The company does a variety of work, with core expertise in mechanical and software engineering. Examples include helping a European auto maker with crash analysis and assisting Tier 1 suppliers on both the mechanical designs and software for electric-steering and parking-brake systems.

It also benchmarked electric and electronic architectures used in heavy-duty trucks, creating a roadmap that will allow its client to systematically develop new features for its commercial vehicles over the next few years.

Cost-savings and engineering-capacity shortages no longer are the primary drivers for customers coming to Mahindra Satyam for help, Natarajan says.

“If you look in the last two to three years, and what we see (coming) in the next few years, (it) will be essentially (our) capability,” he says. “We see customers wanting to access more and more the emerging markets.”

Those markets require different product price points, features and configurations – think Tata Nano, Natarajan points out. And customers will need more support to get these products into emerging markets.

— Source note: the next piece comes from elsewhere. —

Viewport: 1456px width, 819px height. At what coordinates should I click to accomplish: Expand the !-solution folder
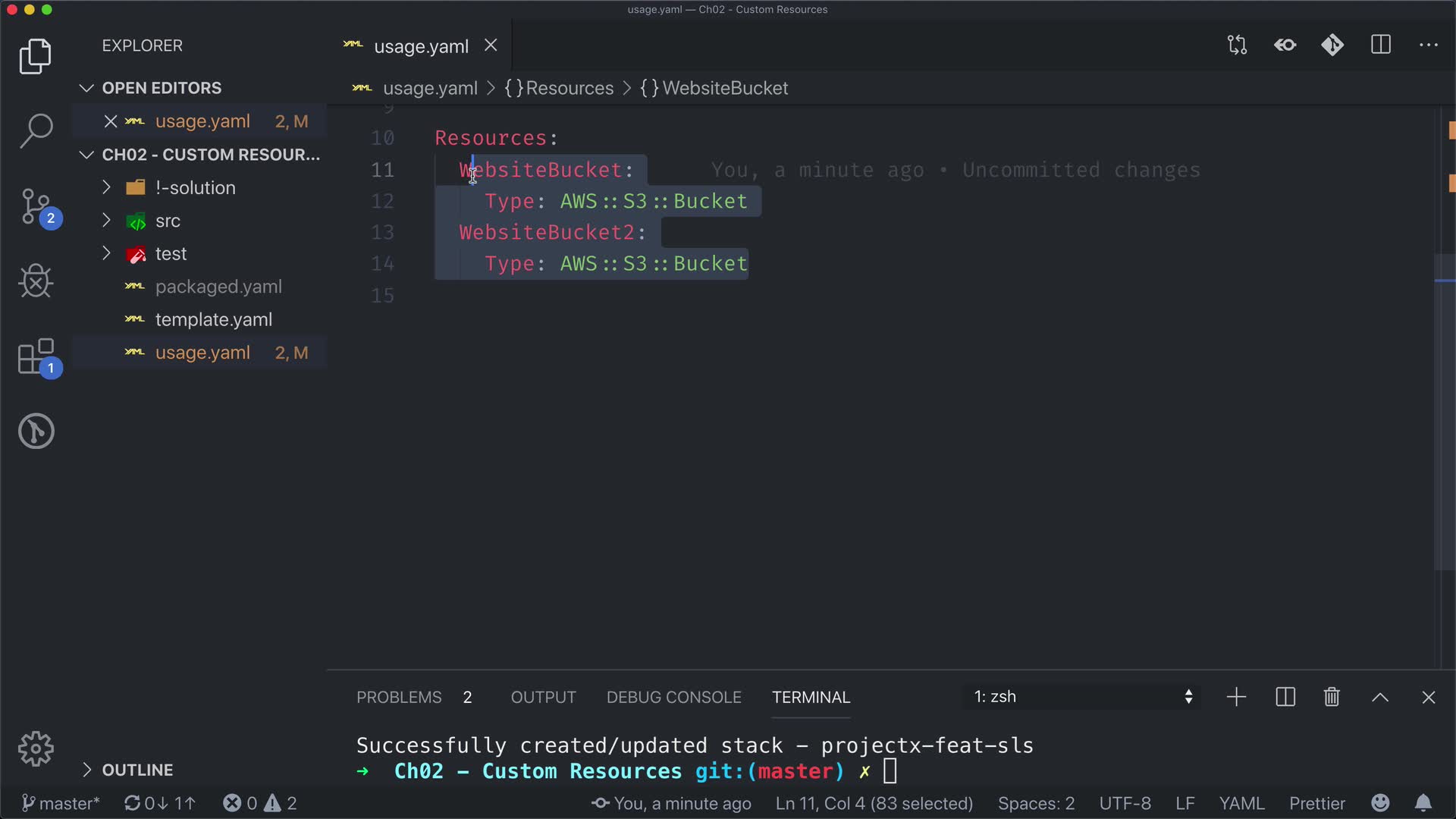click(x=195, y=188)
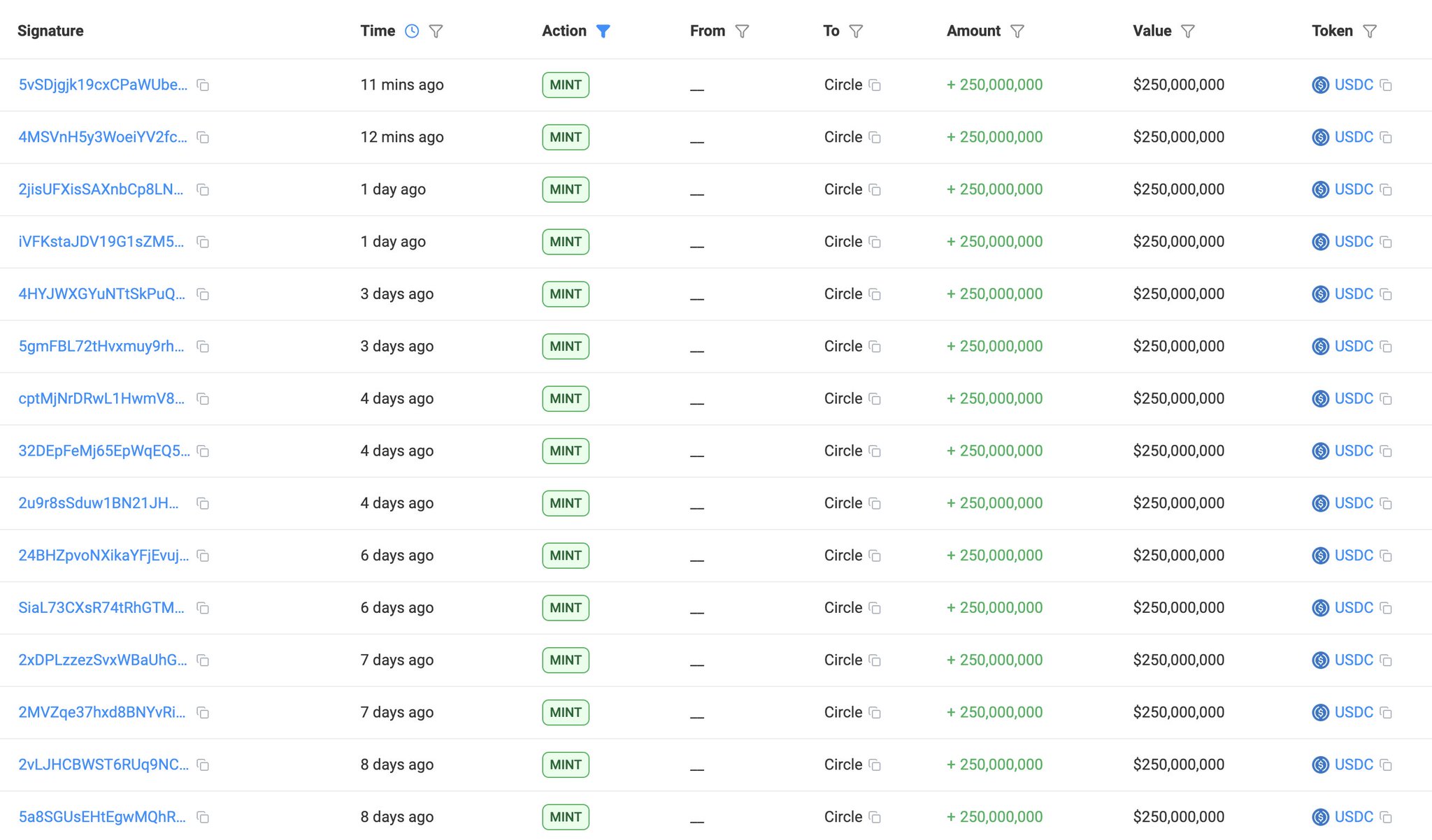Filter by the Amount column

(1017, 31)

“We’ve started seeing that is the flavor,” he says. “It isn’t anymore about cost. Flexible capacity, capability and market are the current three drivers.”

Mahindra Satyam is looking to carve out a niche in the growing electric- and hybrid-electric-vehicle markets. It has formulated a small group of about 20 engineers to specialize in controllers for those vehicles. The firm also is focusing on the link between EV battery management systems and telematics needed to communicate with the driver about when and where to charge the vehicle.

With competition already there or coming from countries such as China, Mexico and Vietnam, Mahindra Satyam has further ambitions to grow the business away from commodity-type engineering and toward more value-added activities.

“We would like to be a design house within the next three to four years,” Natarajan says, meaning his company would be capable of mid-level engineering tasks but not quite reach the ranks of more-established players such as Ricardo plc and IAV GmbH in Europe, which he says would be “too long a stretch.”

Although cautiously awaiting the latest financial results expected to be reported later this month, indications are analysts believe Mahindra Satyam is on the way back.

Typical is the outlook of India’s IIR Group, which reportedly has placed a “hold” rating on the company’s stock, suggesting investors could see a payback within 12 months.